▶ _Task to complete_:
When a line below holds the string "options", show that line.

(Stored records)
────────

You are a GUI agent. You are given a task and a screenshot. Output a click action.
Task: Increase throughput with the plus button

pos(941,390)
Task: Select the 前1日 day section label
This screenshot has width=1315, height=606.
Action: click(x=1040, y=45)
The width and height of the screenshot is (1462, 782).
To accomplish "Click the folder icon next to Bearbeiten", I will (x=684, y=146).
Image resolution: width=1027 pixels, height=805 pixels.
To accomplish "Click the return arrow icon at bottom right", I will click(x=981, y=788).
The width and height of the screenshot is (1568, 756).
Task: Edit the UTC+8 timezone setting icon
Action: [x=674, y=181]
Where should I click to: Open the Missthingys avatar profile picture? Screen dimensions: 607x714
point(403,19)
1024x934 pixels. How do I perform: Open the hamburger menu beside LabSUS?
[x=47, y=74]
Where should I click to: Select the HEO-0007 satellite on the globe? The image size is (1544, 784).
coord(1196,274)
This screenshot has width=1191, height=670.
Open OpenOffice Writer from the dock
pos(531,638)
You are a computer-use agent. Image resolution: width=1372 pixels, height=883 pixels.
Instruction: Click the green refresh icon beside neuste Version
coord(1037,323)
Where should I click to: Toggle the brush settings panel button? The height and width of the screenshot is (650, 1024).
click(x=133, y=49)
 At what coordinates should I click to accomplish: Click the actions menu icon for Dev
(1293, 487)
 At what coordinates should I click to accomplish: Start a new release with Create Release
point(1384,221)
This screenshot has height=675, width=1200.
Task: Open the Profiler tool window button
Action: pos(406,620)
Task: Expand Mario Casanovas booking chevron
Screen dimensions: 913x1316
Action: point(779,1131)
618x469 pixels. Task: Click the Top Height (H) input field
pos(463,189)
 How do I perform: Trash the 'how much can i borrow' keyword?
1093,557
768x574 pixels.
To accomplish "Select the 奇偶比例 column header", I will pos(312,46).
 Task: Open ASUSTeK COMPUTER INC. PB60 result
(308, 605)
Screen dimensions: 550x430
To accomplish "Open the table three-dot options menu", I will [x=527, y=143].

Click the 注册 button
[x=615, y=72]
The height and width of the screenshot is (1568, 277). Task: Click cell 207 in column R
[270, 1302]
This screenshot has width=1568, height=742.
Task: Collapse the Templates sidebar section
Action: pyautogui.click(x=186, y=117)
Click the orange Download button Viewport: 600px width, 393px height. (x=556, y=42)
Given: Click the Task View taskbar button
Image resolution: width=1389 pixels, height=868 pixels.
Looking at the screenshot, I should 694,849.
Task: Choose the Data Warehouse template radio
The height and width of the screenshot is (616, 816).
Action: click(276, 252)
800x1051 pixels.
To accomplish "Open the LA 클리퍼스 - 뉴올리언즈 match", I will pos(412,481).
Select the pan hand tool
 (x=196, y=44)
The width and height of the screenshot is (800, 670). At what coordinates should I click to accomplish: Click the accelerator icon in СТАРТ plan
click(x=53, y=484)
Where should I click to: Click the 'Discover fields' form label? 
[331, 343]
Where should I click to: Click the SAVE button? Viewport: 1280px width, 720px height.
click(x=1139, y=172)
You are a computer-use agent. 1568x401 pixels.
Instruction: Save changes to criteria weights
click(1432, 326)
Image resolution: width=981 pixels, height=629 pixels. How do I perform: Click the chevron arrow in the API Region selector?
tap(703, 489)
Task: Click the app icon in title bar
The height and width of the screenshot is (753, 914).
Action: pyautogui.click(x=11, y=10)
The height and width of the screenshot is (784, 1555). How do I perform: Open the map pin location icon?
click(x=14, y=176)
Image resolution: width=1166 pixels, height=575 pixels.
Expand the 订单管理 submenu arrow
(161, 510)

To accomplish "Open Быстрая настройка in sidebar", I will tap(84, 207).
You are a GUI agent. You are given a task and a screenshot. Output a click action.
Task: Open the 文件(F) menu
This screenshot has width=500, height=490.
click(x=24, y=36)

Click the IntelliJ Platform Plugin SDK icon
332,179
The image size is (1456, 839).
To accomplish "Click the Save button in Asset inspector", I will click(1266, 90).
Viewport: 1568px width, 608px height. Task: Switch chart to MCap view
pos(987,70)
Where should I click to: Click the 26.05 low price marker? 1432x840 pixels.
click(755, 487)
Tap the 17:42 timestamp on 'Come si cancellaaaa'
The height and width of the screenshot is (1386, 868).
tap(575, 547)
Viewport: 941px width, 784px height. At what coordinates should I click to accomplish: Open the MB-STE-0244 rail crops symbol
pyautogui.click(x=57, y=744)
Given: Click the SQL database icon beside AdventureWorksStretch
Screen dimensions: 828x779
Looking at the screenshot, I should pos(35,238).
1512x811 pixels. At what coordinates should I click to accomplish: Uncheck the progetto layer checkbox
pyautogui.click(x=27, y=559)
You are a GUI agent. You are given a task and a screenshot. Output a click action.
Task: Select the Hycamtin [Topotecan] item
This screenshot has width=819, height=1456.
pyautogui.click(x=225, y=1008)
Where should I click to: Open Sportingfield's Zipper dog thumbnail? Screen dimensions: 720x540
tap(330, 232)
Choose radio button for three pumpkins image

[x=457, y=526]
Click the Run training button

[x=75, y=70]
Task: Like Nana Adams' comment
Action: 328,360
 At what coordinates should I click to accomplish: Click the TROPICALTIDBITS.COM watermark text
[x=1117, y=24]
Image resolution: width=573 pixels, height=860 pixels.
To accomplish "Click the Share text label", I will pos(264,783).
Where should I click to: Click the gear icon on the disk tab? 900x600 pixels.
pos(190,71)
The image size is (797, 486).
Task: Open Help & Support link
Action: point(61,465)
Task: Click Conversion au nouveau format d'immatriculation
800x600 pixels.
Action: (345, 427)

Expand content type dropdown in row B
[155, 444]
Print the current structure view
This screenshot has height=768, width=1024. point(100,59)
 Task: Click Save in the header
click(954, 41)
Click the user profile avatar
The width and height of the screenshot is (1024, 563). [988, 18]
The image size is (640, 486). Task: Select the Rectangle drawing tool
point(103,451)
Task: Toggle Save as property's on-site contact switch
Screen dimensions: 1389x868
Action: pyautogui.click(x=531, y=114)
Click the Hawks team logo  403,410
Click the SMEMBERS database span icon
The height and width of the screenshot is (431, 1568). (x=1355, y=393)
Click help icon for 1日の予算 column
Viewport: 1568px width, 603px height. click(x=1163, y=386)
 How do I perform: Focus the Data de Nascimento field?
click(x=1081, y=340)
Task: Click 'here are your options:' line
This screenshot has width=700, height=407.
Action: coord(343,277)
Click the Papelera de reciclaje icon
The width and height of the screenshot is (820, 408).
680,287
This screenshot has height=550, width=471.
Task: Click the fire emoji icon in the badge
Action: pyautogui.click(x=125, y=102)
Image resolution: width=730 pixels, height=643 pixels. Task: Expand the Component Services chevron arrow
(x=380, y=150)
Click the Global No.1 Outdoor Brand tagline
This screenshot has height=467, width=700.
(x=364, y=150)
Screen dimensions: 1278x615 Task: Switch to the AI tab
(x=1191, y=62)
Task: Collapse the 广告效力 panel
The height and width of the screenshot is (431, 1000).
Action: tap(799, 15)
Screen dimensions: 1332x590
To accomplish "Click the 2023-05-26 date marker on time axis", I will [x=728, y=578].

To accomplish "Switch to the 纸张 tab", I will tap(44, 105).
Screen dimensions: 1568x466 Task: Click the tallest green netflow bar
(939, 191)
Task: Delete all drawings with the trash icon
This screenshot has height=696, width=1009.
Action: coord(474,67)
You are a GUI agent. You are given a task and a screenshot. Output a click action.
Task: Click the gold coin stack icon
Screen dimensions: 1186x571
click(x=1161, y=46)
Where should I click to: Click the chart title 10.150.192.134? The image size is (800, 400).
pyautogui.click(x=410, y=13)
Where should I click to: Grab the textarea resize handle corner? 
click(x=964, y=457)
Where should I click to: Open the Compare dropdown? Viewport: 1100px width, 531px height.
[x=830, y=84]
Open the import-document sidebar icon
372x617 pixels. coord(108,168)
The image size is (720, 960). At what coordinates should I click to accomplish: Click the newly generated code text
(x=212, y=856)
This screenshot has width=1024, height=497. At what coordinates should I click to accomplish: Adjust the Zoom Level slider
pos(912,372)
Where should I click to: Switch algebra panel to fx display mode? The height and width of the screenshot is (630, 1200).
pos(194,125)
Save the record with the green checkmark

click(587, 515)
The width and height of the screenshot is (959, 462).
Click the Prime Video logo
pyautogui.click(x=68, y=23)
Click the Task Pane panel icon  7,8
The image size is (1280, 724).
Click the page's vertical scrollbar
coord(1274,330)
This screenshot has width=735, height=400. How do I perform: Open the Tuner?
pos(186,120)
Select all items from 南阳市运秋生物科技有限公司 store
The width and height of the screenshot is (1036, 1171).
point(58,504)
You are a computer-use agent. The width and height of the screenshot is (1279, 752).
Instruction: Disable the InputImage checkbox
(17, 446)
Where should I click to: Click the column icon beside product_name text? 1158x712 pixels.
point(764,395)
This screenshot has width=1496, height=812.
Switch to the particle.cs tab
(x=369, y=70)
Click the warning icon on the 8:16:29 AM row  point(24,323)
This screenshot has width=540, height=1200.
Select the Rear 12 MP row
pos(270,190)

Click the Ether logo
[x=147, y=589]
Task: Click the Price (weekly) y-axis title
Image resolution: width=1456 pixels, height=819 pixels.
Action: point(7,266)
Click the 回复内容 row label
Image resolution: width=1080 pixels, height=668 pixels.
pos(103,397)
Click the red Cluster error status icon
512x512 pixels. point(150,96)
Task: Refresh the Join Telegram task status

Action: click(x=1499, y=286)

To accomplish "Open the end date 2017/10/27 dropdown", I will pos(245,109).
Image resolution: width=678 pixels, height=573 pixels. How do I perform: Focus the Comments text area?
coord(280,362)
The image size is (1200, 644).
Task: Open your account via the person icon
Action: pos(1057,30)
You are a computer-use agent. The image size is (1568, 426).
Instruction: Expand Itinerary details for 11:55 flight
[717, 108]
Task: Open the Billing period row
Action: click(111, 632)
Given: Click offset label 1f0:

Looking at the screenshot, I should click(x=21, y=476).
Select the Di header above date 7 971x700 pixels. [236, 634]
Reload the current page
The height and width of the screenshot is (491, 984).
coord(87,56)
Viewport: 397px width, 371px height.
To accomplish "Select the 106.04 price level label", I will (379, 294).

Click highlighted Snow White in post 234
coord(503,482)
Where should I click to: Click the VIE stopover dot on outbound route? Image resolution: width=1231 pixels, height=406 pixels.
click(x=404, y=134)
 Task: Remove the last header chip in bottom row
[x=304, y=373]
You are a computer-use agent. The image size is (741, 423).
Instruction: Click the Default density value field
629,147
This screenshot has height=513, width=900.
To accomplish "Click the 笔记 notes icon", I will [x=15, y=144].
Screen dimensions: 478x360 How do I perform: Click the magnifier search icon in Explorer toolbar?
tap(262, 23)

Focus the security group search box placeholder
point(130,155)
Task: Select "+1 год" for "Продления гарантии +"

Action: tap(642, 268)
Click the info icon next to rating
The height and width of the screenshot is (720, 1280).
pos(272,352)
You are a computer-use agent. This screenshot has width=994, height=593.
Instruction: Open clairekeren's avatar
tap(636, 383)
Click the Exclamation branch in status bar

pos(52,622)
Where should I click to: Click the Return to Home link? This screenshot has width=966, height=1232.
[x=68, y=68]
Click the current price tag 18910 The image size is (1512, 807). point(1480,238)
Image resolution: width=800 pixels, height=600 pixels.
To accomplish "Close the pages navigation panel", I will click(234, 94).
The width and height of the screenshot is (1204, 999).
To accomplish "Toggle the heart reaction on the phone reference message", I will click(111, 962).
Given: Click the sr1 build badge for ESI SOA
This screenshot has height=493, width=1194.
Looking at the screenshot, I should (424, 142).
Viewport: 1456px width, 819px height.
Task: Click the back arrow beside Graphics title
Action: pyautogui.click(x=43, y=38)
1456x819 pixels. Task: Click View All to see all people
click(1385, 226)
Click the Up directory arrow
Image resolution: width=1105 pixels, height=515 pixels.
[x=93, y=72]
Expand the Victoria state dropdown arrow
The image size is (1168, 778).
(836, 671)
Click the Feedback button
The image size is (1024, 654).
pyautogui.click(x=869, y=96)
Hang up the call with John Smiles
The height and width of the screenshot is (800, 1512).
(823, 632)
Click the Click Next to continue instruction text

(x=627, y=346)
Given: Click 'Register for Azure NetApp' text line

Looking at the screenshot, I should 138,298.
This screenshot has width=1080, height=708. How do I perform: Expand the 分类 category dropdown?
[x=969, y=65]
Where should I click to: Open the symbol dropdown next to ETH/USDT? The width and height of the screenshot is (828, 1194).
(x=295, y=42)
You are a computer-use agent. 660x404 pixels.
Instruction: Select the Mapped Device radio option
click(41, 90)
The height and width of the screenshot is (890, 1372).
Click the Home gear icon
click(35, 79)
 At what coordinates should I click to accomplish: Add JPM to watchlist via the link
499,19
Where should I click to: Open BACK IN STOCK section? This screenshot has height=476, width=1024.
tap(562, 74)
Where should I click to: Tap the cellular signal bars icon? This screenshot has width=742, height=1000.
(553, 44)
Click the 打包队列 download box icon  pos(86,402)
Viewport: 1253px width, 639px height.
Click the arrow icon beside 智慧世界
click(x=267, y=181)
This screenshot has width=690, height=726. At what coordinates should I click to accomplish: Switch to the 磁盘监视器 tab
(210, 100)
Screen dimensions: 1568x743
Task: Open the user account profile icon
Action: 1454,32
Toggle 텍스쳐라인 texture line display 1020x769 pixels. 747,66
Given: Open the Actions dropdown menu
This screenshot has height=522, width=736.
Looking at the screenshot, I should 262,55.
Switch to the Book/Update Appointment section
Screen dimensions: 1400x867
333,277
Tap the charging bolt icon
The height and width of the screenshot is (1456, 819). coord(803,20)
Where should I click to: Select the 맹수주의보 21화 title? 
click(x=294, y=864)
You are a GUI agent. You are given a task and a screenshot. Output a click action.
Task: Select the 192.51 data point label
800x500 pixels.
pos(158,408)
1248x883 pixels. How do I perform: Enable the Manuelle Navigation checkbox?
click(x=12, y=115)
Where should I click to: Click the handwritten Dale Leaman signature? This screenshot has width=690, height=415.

────────

▶ _Finished exercise_:
To accomplish "Open the table three-dot options menu", I will [x=527, y=143].
Task: Click 'here are your options:' line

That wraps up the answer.